Una vita in costume popolare di Szék, a Cluj.
Una delle caratteristiche di Cluj è che a volte è possibile vedere per le strade persone vestite con costumi nazionali, non solo nei giorni festivi, ma anche nella mattinata media dei giorni feriali, ad esempio. Al mercato, in chiesa, nei centri commerciali, nella piazza principale e anche sulle terrazze dei ristoranti.

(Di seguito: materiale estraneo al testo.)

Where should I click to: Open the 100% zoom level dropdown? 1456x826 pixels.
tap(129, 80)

Anche se ogni giorno alcuni anziani che si sono stabiliti dai villaggi circostanti indossano ancora i loro costumi nazionali, i turisti guardano con gli occhi spalancati la 75enne Klára Fülöp (nata Zsoldos) sfilare davanti alla statua del re Mátyás giovedì mattina nel suo abbigliamento sézki misurato, pulito e ben stirato. , che invitiamo a fare una passeggiata.

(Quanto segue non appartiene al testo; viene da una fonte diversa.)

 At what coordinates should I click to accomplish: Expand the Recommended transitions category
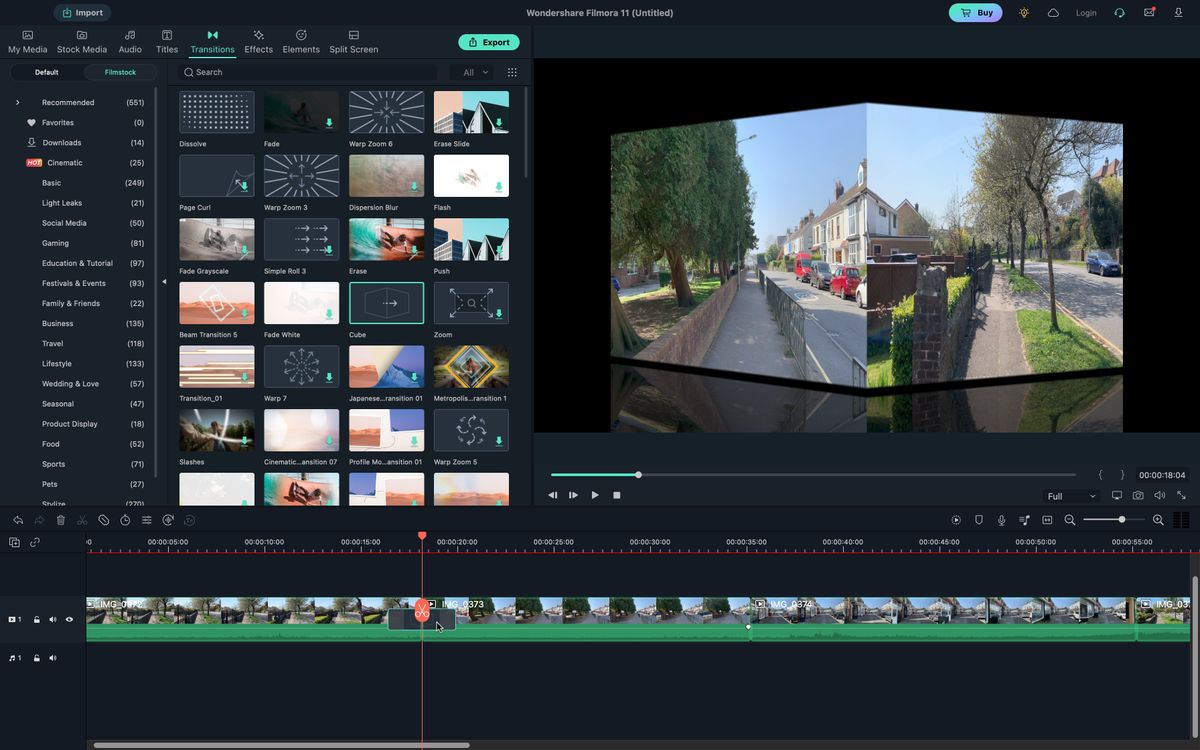(x=17, y=102)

Secondo lui, non ha mai rinunciato alla sua identità, è successo solo una volta che si è vestito da "nazista" per una riunione dei genitori, ma si è sentito a disagio senza i suoi vestiti. A quel tempo decise che, nonostante la grande città, avrebbe vissuto la sua vita da Szekler e avrebbe mantenuto non solo il suo costume nazionale, ma anche alcune delle sue usanze. C'è stato un tempo in cui allevava 3 maiali nella città del tesoro, faceva l'allevamento dopo il lavoro e coltivava un orto per poterlo vendere al mercato. Non si è trasferito per “moda”, ma perché i suoi figli potessero studiare.
Sentiamo parlare di zia Klári per la prima volta durante una conversazione amichevole: allora viene chiamata la donna Széki di Cluj, che è rimasta Széki anche in città e non ha buttato via la sua identità. Si interessa subito a come ha vissuto negli ultimi decenni - durante gli anni del comunismo e dopo il cambio di regime - e come vive oggi a Cluj una donna Szék che rispetta le sue tradizioni, quindi la troveremo il prima possibile e la inviteremo per una passeggiata.

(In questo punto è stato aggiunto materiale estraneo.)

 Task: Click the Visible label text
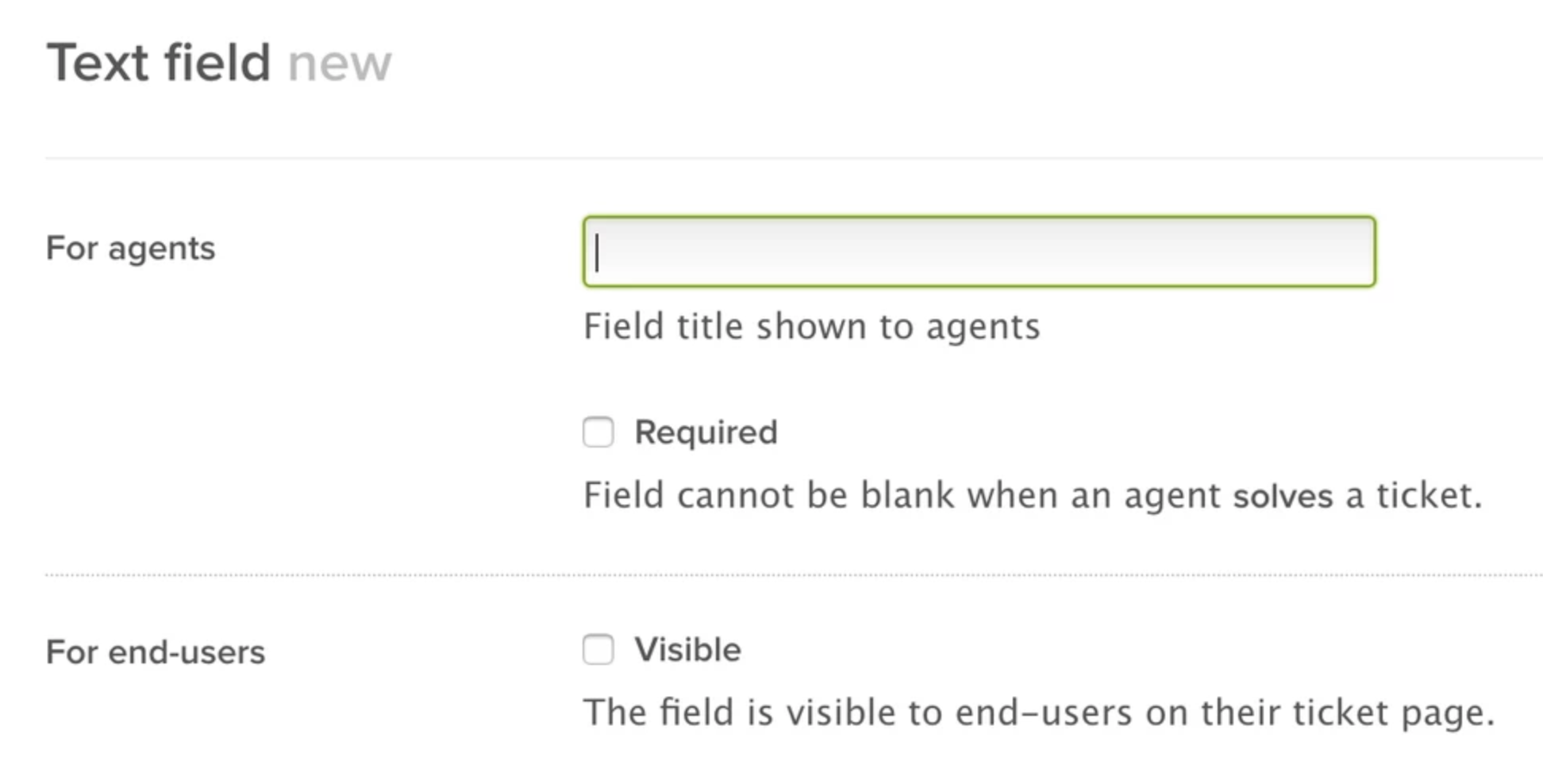click(x=685, y=649)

In una breve ora, la vecchia ci riempie di molta saggezza. Ad esempio, con il fatto che l'amore può bruciare anche dopo quasi sessant'anni, se due persone si rispettano reciprocamente; o che non esiste una persona sana disoccupata, è solo una persona che evita il lavoro; e con il proprio esempio dimostra anche che se qualcuno lavora duro e vive in modo frugale, può costruirsi una casa con le proprie mani. Ancora di più.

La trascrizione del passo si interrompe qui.